Medium Rotation — Desire, I Want to Turn Into You; in|FLUX

CAROLINE POLACHEK Desire, I Want to Turn Into You (Perpetual Novice) — The first words Caroline Polachek sings on her new album, Desire, I Want to Turn Into You, are “Welcome to my island.” Delivered in a tone that bridges the distance between robotic and seductive, the line is suitable statement of introduction. Although there are other artists that are sympathetically aligned with the offbeat electronica and pop music Polachek crafts — the iconoclasm of U.S Girls comes to mind, as does the laser-cut precision of Robyn — she truly does seem to be out on her own, vast oceans between her and any contemporary and predecessor. (It’s not for nothing that she can get fellow wanderer Grimes to pitch in on the album, yelping along alongside Dido on “Fly to You”).
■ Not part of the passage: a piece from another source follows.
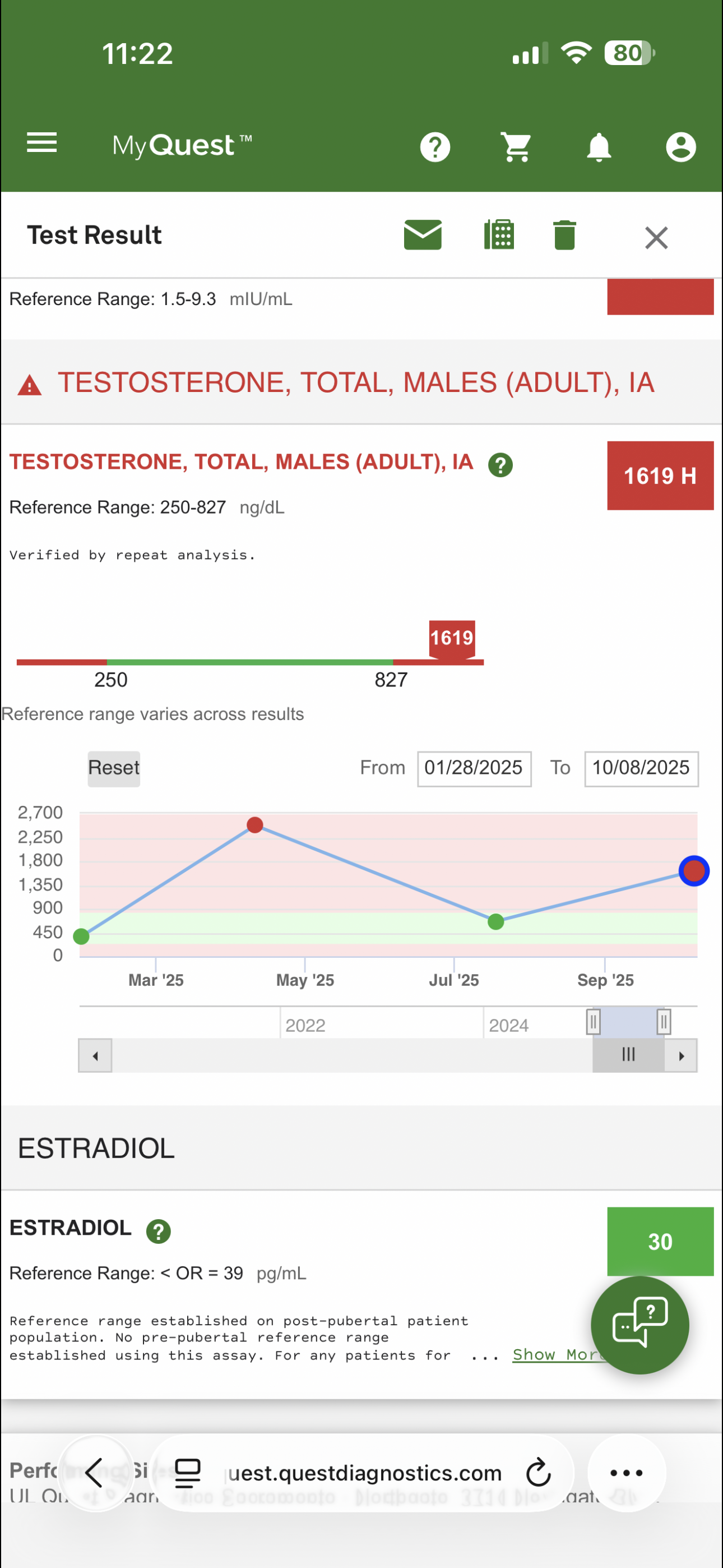Edit the From date field 01/28/2025

pos(474,768)
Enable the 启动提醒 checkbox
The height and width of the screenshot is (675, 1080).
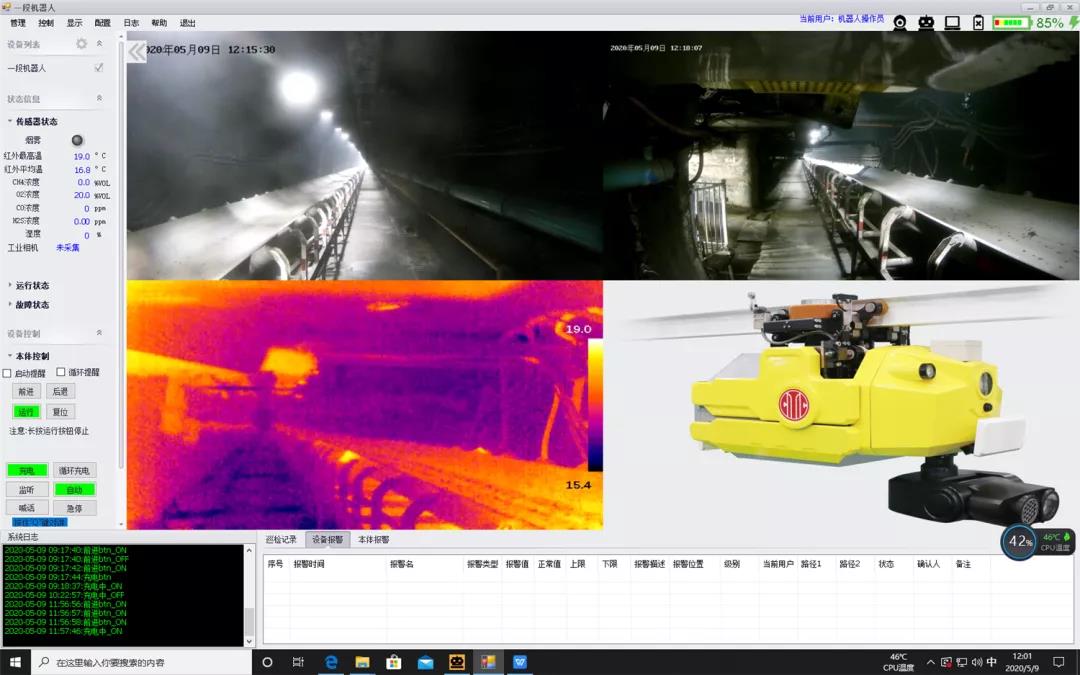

If “Crude Drawings of an Angel” is initially a little like vintage Everything But the Girl, it quickly becomes evident that it’s infested with enrapturing oddity, like it was invade by creeping, benevolently parasitic ivy of invention. Sometimes she sounds triumphant (“I Believe”) and sometimes elegantly downbeat (“Hopedrunk Everlasting”). The through line is clear: vivid originality. In addition to those mentioned, quench your desire for great music with the following cuts: “Bunny Is a Rider,” the flamenco-shaded “Sunset,” “Blood and Butter,” and “Smoke.”

ANNA B SAVAGE in|FLUX (City Slang) — For her second full-length album, Anna B Savage expands her scope and narrows her focus. Previously committed to creating entirely on her own, or nearly so, Savage brought in more collaborators for in|FLUX. She also dug deeper into her own being to craft songs that examine the contradictory emotions that can make simply living as confusing as sharing a wind tunnel with a boxcar-filling quantity of styrofoam peanuts. Opening cut “The Ghost” sets the tone with its consideration of the way the wounded feelings of past relationships can linger set to posh music that’s all left turns. On the record, Savage often come across like Anna Calvi with the intensity dialed back, but the real cryptology key might be “The Orange,” which suggests Laurie Anderson mounting an art piece as a chanteuse. Want more? Check out the vivid title cut, “Pavlov’s Dog,” “Crown Shyness,” “Feet of Clay,” and “Touch Me.”